Fourth National Academy of Sciences Meeting: Mountain Lion Predation, Burros, Communications & Adaptive Management

Eyewitness Report on Fourth and Final Public Meeting of NAS Wild Horse and Burro Review Committee

The National Academy of Sciences Wild Horse and Burro Review Committee met publicly for the fourth and final time on May 14, at the NAS headquarters in Washington, DC. Highlights included presentations on mountain lion research documenting predation on wild horses in much higher numbers than expected and wild ass studies that indicate the animals (from whom U.S. burros are descended) naturally regulate their population numbers in accordance with water availability.

A public comment period followed the scientific presentations. Speakers included numerous livestock industry lobbyists  -- and the recently-retired chief of the  BLM"s wild horse and burro program - who called for re-instituting the BLM's authority to sell captured wild horses and burros without restriction, a situation that would lead to mass slaughter.

Adaptive Management: Learning from Decisions to Make Better Decisions... BLM Are You Listening?

Dr. Jim Nichols of the U.S. Geological Survey spoke about decision-making processes and adaptive management for natural resources. Dr. Nichols said that adaptive management offers the opportunity to “learn and use what you learn in future decision-making….If we learn, we can apply what we learn to subsequent decisions, so we can make better and better decisions….We learn so we can do a better job in the future.

The concept of adaptive management appears to be lost on the BLM, an agency that fails to learn from the mistakes of the past as it continues the unsustainable cycle of wild horse roundups and removals, with no end in sight.

How Cultural Perspectives Influence Public Opinion on Scientific Issues

Professor Dan Kahan of Yale University discussed his research into the way that people’s cultural perspectives and outlooks influence their receptiveness to scientific information. He has found that a person is likely to disbelieve scientific information if it conflicts with his or her cultural perspective; however, he or she is more likely to believe a scientific “expert” if the expert holds a position that reflects the person’s cultural group.  

African Wild Asses: Can Survive in Harsh Conditions, Behavior & Reproduction Influenced by Water Availability

Dr. Patricia Moehlman, Chair, IUCN/SSC Equid Specialist Group, who works to save endangered equids in Africa, gave a presentation on the African Wild Ass, an endangered species that survives only in the Horn of Africa, Ethiopia and Eritrea. Wild asses are critically endangered having lost 80 percent of their historic range. The primary threats to wild asses are human activities that cut off access to water, and livestock grazing. Dr. Moehlman described wild asses as being highly adapted to the dry desert environment.Their behavioral ecology is influence by water and forage availability and presence of predators.

## Extracted records

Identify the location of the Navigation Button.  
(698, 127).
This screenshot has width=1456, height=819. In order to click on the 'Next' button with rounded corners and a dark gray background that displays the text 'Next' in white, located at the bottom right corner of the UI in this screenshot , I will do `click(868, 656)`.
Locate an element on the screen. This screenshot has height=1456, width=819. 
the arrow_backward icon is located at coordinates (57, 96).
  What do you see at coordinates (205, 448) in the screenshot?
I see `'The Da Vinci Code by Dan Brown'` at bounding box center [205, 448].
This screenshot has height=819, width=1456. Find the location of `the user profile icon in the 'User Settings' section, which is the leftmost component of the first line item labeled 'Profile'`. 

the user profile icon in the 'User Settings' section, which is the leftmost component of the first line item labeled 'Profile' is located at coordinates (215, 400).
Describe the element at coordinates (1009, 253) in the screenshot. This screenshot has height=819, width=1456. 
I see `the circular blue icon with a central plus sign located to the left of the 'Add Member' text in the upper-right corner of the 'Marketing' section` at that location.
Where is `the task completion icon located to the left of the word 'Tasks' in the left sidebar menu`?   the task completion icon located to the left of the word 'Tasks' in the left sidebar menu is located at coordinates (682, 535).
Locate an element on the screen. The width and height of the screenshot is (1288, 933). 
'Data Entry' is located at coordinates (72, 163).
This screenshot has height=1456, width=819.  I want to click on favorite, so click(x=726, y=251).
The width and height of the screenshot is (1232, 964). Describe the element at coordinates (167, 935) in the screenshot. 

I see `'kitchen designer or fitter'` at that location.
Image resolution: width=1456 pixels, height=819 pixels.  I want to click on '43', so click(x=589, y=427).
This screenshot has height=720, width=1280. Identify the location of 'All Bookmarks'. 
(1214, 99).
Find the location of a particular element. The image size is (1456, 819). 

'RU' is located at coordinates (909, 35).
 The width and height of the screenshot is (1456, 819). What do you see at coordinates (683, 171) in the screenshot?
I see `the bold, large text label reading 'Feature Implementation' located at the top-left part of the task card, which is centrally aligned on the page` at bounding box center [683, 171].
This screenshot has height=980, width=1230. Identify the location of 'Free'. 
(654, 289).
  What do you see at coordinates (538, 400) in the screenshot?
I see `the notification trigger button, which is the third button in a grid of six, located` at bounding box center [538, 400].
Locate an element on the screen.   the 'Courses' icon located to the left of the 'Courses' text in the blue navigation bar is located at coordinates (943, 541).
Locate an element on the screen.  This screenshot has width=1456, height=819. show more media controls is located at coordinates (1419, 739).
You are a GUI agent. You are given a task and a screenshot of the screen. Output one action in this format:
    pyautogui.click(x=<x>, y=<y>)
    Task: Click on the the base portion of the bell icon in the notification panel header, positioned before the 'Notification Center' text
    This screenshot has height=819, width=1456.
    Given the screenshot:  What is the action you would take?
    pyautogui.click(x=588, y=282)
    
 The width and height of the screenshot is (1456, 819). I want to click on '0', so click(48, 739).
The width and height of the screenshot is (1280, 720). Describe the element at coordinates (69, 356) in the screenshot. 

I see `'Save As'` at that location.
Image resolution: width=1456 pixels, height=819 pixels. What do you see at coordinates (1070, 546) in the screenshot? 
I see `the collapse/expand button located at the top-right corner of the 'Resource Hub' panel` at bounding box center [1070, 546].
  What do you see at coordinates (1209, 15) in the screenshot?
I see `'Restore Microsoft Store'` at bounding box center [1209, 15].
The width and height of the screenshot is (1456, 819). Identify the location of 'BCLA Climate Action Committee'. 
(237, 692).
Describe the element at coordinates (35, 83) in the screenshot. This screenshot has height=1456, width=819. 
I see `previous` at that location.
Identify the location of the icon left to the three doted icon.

## Written tasks
1. Translate this sentence from the meeting report into Spanish: "A public comment period followed the scientific presentations."
2. List every person the meeting report names, along with the organization given for each.
3. Please write out the part of the meeting report between "Dr. Patricia Moehlman, Chair, IUCN/SSC" and "presence of predators.", inclusive.
The rows play no part in this work.

## Solutions to the tasks
1. Un período de comentarios públicos siguió a las presentaciones científicas.

2.
- Dr. Jim Nichols: U.S. Geological Survey
- Professor Dan Kahan: Yale University
- Dr. Patricia Moehlman: IUCN/SSC Equid Specialist Group

3.
Dr. Patricia Moehlman, Chair, IUCN/SSC Equid Specialist Group, who works to save endangered equids in Africa, gave a presentation on the African Wild Ass, an endangered species that survives only in the Horn of Africa, Ethiopia and Eritrea. Wild asses are critically endangered having lost 80 percent of their historic range. The primary threats to wild asses are human activities that cut off access to water, and livestock grazing. Dr. Moehlman described wild asses as being highly adapted to the dry desert environment.Their behavioral ecology is influence by water and forage availability and presence of predators.